This automation removes the people-heavy barrier to entry for mini-bids and lessening the need for large comprehensive annual or quarterly RFPs. It also results in more consistent cost control as spot rates procured by the bot are on average 29% lower than those procured manually by dispatchers. By leveraging past rates, contract rates and market conditions, Pactum’s bot can understand what a competitive short-term rate is and ensure the last-minute negotiation is within an acceptable threshold for the service being rendered – something a human dispatcher is often not able to evaluate on-the-fly.
This new technology is also beneficial in developing and furthering strategic relationships with top carriers. Some procurement professionals are concerned that moving away from annual contracts will mean more shallow and transactional relationships with their vendors. With digital tools, procurement teams are able to manage relationships in bulk as the technology allows for diverse procurement models that can increase flexibility and resilience in the shipper’s supply chain.
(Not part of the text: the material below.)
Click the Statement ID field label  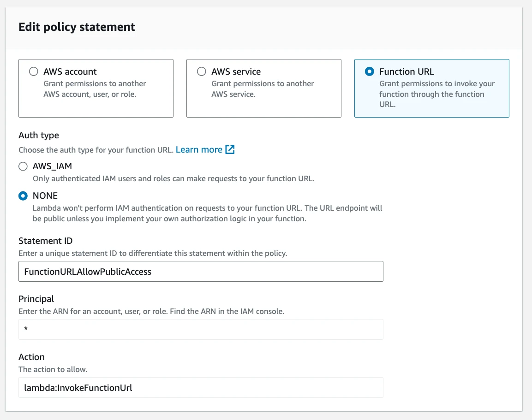(x=45, y=241)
Digital processes for spot rates also help to close the feedback loop between on-the-ground operations teams and procurement teams, empowering both teams with data on vendor performance, market rates and capacity availability. In the case of Pactum, carrier performance can be used to funnel volume to the highest performing carriers for each specific move.
The increase in adoption of digital freight procurement tools significantly mitigates the operational burden of running mini bids on a more regular cadence. These mini-bids can help shippers regain control of their last mile costs during volatile times of peak season price increases and uncapped supply chain expenses. By implementing a more dynamic and responsive procurement strategy for last mile inland moves, procurement teams can ensure their goods will continue to move despite market conditions while maintaining carrier relationships and controlling annual logistics spend.